• [QUOTED PASSAGE]:
%%
KUALA LUMPUR (March 9): The Securities Commission Malaysia (SC) is considering institutionalising angel syndicates — a structure where multiple early-stage investors pool funds to jointly invest in start-ups — as part of efforts to strengthen the country’s venture capital (VC) ecosystem and improve funding access for young companies.
The proposal aims to improve risk-sharing among investors while increasing the visibility and funding opportunities of Malaysian start-ups, according to the market regulator in its Capital Market Masterplan 2026–2030 (CMP4).
“On the VC and start-up front, SC will continue its collaboration with like-minded stakeholders under national projects such as KL20 and the MyStartUp platform, as well as ecosystem stakeholders, including the Malaysian Business Angel Network (MBAN), Malaysian Venture Capital and Private Equity Association (MVCA) and emerging corporate venturing programmes.
“The SC will continue to support initiatives under the respective ministries and agencies to address the needs of the start-up community and will consider institutionalising angel syndicates for better risk pooling and raising the visibility of start-ups in Malaysia,” the regulator said in the report.
Angel syndicates typically involve groups of high-net-worth individuals or early-stage investors who combine their capital to co-invest in start-ups, allowing them to diversify risk while providing founders with larger funding rounds and broader investor networks.
While Malaysia’s venture capital industry plays a key role in supporting start-up growth, the SC highlighted that it still “lacks the scale and talent” needed to significantly expand the supply of investable assets in the market, while other structural challenges also remain.
%%
• [WORK REQUEST]: Write the next part of the news report on the Securities Commission Malaysia's angel syndicate proposal, starting after its last sentence. The material after this point is not needed.

• [RECORDS SHOWN]:
%%
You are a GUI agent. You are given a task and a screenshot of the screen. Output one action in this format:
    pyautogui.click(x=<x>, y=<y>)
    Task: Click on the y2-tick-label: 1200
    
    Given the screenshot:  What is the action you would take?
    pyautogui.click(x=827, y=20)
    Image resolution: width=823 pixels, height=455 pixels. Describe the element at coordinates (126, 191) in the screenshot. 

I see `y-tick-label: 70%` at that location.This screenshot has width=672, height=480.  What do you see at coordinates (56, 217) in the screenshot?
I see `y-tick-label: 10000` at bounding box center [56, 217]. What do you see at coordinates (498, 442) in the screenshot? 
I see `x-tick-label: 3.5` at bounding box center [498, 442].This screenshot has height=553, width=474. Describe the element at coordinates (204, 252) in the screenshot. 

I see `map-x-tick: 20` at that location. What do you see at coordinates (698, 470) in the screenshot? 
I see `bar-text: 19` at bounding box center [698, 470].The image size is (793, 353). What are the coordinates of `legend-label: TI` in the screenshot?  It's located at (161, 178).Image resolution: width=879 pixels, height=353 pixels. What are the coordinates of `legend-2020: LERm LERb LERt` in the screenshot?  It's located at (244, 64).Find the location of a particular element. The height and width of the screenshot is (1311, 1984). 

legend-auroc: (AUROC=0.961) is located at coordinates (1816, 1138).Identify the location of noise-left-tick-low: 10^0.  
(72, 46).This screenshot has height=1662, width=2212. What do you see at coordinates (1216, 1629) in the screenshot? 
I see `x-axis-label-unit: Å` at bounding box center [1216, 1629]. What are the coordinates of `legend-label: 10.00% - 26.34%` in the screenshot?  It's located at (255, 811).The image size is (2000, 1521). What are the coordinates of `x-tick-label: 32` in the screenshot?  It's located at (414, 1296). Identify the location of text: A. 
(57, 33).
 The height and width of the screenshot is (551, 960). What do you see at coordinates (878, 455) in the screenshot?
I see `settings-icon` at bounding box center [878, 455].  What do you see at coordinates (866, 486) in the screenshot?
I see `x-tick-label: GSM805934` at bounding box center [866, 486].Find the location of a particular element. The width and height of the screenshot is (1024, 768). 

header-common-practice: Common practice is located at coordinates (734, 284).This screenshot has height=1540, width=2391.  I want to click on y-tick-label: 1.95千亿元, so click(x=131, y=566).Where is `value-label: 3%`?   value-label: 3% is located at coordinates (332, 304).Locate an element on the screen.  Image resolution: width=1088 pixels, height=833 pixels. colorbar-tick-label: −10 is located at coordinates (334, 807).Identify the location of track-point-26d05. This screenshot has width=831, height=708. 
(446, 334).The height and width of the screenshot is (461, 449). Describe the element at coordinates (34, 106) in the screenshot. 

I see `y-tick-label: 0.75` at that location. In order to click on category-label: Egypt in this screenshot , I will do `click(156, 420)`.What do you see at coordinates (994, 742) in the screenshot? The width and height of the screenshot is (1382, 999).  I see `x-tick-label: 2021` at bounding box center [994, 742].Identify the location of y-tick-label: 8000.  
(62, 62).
%%
• [ANSWER BELOW]:
These include weak exit pathways for investors, a lack of tax-efficient and flexible locally domiciled fund structures for venture capital and private equity, as well as capital control restrictions that could hinder cross-border deal-making, according to the report.
Addressing these issues will be crucial for Malaysia as it seeks to strengthen innovation-driven sectors and improve its global competitiveness. The government aims for Malaysia to advance into the top 20 of the Global Innovation Index by 2030, from its current ranking of 34th.
Total committed VC and private equity funds under management grew at a compound annual growth rate of 21% between 2020 and 2025, supported by clearer regulations, sovereign-backed fund-of-funds initiatives and rising investor interest in high-growth sectors such as technology, semiconductors and fintech.
By 2025, total committed funds reached RM30.1 billion — with RM2.8 billion deployed across 117 deals during the year, compared with RM24.7 billion in 2024.
However, the SC said further expansion is needed to support innovative start-ups and small and medium enterprises (SMEs) in high-value sectors including electrical and electronics, data infrastructure and medical devices.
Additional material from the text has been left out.